‘Price of Life’ invitational to raise funds, awareness, hope in Christ

By March 24, 2010

USA (MNN) — The number of victims of slavery in the United States has risen well past 300,000. 1,000 of those victims are U.S. children living in the State of Ohio — the fastest-growing state for modern-day slavery.

Ohio also contains the country's second-largest university campus, Ohio State University, an ideal location for InterVarsity Christian Fellowship's anti-human trafficking campaign.

"We've been working on the ‘Price of Life' invitational for over two years now, as an organization," says InterVarsity evangelist York Moore. "It's a national campaign that InterVarsity Christian Fellowship is conducting to raise awareness and money to help those non-governmental organizations that are on the frontlines in the battle against child prostitution."

To kick off the week-long invitational, 6,000 students will be chained to beds or other people and march down an old underground railroad route in what will be called the "Parade of Tears." Throughout the week, interactive "proxe" art stations will be set up across campus to raise awareness and explain the relationship between Christ and justice. Various films will be shown, and modern-day abolitionists from various NGO's will speak in several classes.

Discussions on change in legislation will take place at the invitational, especially in the presence of speakers such as U.S. Congressman Pat Tiberi, U.S. Congresswoman Mary Jo Kilroy, and Senator Teresa Fedor.

"Modern-day slavery will be addressed from all of these perspectives: from the visual and the performing arts, to engaging the academy at an academic level, to partnering with state and federal lawmakers, to holding opportunities for people in the community–regardless of their faith background, to march and to rally against the evils of human trafficking," summarizes Moore.

The week will raise awareness about sex trafficking as well as financial support for groups working on the frontlines of this abolitionist movement, but ultimately, the week is about Christ. People from all religious backgrounds are welcome to participate in the week's activities, and InterVarsity hopes to see hundreds turn to the truth of the Gospel as a result.

"There is specifically an evangelistic aspect to this that we've really made public," says Moore. "So this isn't some kind of bait and switch, it isn't an aspect that we've kept hidden. There's a unique spiritual component to this as well."

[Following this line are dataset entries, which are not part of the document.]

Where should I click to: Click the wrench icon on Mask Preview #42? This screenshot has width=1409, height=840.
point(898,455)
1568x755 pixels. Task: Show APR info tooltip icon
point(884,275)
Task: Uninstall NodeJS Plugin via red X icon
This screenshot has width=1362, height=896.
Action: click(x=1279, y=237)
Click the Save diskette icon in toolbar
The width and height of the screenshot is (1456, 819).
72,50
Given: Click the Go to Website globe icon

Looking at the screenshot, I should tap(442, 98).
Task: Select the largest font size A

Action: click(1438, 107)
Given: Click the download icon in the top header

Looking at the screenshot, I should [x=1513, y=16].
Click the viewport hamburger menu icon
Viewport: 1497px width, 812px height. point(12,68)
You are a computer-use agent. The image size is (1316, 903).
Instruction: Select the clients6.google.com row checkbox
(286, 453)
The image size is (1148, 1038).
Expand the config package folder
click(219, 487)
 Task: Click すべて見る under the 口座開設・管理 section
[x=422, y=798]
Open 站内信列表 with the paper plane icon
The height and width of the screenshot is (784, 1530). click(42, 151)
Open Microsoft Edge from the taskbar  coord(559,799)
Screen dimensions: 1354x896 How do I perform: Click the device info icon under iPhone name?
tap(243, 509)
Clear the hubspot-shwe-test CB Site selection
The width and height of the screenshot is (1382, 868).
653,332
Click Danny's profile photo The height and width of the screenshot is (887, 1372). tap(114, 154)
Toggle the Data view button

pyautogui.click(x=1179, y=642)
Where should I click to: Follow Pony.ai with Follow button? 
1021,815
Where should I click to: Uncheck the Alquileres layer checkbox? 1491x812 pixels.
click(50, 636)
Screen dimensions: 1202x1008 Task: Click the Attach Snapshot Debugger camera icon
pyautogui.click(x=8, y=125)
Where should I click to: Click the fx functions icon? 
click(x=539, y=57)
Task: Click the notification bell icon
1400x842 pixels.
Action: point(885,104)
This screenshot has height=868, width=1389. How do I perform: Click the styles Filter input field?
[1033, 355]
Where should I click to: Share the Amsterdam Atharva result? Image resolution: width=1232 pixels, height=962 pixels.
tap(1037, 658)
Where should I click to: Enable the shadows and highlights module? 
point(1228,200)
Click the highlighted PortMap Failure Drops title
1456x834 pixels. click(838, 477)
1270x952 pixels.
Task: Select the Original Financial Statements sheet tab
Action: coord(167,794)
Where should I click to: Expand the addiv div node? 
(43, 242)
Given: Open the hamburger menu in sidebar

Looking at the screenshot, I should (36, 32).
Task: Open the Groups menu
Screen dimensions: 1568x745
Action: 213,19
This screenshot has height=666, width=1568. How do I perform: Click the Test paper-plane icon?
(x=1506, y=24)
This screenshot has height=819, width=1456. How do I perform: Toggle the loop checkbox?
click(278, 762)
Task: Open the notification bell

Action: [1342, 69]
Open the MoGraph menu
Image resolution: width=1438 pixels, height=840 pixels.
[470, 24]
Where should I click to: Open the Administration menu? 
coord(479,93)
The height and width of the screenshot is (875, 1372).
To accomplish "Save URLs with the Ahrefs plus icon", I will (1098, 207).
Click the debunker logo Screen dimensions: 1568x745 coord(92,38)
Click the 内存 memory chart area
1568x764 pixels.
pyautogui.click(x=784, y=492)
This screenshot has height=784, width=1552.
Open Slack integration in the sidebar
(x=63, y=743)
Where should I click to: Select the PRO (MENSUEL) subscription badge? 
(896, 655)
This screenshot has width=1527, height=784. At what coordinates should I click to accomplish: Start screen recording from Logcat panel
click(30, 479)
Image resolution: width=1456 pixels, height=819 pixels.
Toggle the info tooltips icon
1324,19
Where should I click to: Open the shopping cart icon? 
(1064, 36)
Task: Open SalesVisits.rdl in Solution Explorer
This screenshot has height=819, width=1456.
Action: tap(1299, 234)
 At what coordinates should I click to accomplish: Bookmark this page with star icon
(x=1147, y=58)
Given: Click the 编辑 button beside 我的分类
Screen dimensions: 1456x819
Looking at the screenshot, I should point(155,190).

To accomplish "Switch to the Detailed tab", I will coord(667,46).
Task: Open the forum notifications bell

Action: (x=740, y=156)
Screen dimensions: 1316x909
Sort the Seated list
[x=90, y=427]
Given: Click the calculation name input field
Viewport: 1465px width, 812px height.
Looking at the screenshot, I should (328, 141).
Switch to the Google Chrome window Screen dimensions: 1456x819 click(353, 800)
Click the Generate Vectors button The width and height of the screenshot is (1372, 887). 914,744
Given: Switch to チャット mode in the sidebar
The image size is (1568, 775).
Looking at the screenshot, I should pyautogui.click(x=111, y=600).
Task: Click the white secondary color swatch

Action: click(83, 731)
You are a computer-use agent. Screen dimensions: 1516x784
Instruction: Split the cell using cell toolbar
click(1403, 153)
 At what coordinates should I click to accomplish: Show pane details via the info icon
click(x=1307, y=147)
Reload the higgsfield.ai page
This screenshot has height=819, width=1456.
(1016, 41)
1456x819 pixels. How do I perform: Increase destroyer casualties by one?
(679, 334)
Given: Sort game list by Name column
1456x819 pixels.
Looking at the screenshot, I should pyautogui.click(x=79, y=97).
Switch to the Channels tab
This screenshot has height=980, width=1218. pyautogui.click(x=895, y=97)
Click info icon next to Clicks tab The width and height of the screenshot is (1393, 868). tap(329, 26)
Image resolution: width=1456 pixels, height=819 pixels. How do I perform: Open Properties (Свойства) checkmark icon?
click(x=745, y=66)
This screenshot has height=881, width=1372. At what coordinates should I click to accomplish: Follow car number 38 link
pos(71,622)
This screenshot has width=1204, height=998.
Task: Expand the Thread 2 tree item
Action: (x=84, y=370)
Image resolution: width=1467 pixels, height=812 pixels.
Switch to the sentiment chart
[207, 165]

The "Price of Life" campaign will take place from April 18 to 23. For a full itinerary and any other information on the invitational, visit the "Price of Life" Web site. Almost all of the campaign is open to the public; consider attending.

If you cannot attend any of the days but would still like to support the event, click here. InterVarsity hopes to raise $100,000 to be distributed to various anti-trafficking organizations including International Justice Mission, Not For Sale, World Vision, Hagar International and several local groups.